Neste encontro, o presidente Jair Bolsonaro teria tentado interferir politicamente na PF (Polícia Federal), de acordo com informações do ex-ministro da Justiça Sergio Moro.

Tal prática, se confirmada, pode configurar crimes como advocacia administrativa e corrupção contra Bolsonaro. Porém, o próprio presidente disse que, da parte dele, o vídeo poderia ser divulgado.

“Se precisar, pode divulgar. Não existem as palavras “Polícia Federal” em todo o vídeo. Não existe a palavra investigação sobre filhos. Eu falo sobre a segurança da minha família e meus amigos. Ou você acha que não há interesse em fazer uma maldade com filho meu?", disse na semana passada.

Bolsonaro disse que vídeo poderia ser liberado

Bolsonaro disse que vídeo poderia ser liberado

Adriano Machado/Reuters - 13.05.2020

Na última segunda-feira, Mello informou que havia recebido da PF uma atualização “sobre o andamento das investigações criminais”, além de um “pen drive contendo vídeo e áudio da reunião ministerial de 22/04/2020”. O ministro disse deveria liberar a própria “decisão até esta próxima 6a. feira, dia 22/05, talvez antes!”

Celso de Mello decidiu pela divulgação completa depois de pedir a opinião da defesa de Sergio Moro, da PGR (Procuradoria-Geral da República) e da AGU (Advocacia-Geral da União).

A gravação na íntegra atende a um pedido da defesa de Sergio Moro, que defendeu que "há clara ausência de qualquer assunto pertinente a Segredo de Estado ou que possa gerar incidente diplomático, muito menos colocar em risco a Segurança Nacional".

Ao mesmo tempo, a liberação da íntegra contraria os pedidos da PGR e da AGU. Ambas queriam a liberação de apenas parte do vídeo.
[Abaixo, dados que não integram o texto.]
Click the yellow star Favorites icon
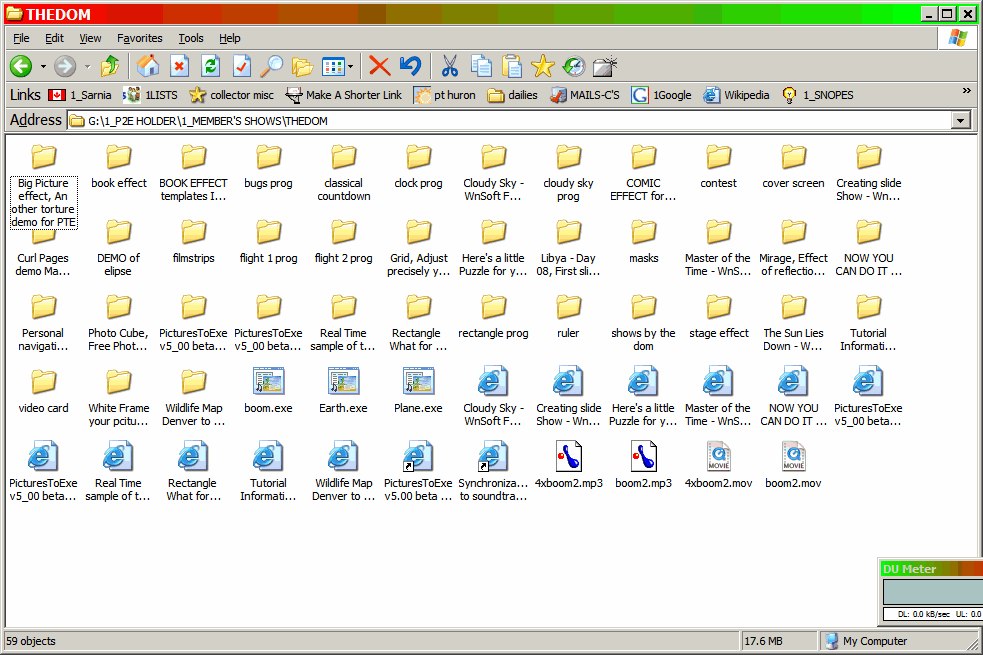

Para a PGR, "a divulgação integral do conteúdo o converteria, de instrumento técnico e legal de busca da reconstrução histórica de fatos, em arsenal de uso político, pré-eleitoral (2022), de instabilidade pública e de proliferação de querelas e de pretexto para investigações genéricas sobre pessoas, falas, opiniões e modos de expressão totalmente diversas do objeto das investigações".

Entenda a polêmica

Moro pediu demissão após suposta interferência

Moro pediu demissão após suposta interferência

Joédson Alves/EFE – 24.04.2020

No dia 22 de abril, houve uma reunião ministerial com toda a equipe, da qual o então ministro da Justiça e Segurança Pública, Sergio Moro, e o presidente da República, Jair Bolsonaro, participam.
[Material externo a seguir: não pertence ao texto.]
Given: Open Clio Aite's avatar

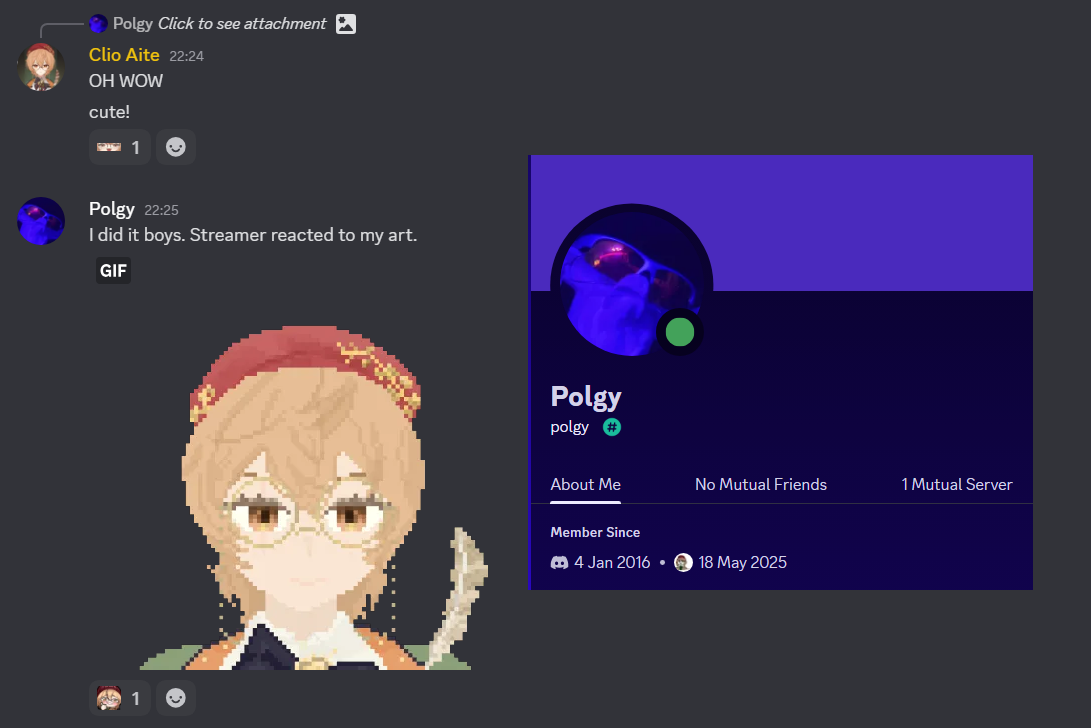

Nesse encontro, Bolsonaro teria dito a Moro que ele tinha “27 superintendências, eu quero apenas uma, a do Rio de Janeiro”. Seria uma referência à unidade do Rio de Janeiro da corporação.
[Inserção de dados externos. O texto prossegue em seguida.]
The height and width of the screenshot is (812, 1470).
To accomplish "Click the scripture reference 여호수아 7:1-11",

Bolsonaro ainda teria dito que não pode "ser surpreendido com notícias". E continuou: "Pô. eu tenho a PF que não me dá informações; eu tenho as inteligências das Forças Armadas que não têm informações: a Abin tem os seus problemas, tem algumas informações, só não tem mais porque tá faltando realmente... temos problemas... aparelhamento, etc. A gente não pode viver sem informação."

Depois desse encontro, ainda houve a exoneração do diretor-geral da PF, Maurício Valeixo, sem o consentimento de Moro, cujo guarda-chuvas também abrangia a corporação. Essa sequência de episódios culminou no pedido de demissão de Moro em 24 de abril, portanto, dois dias após a reunião ministerial.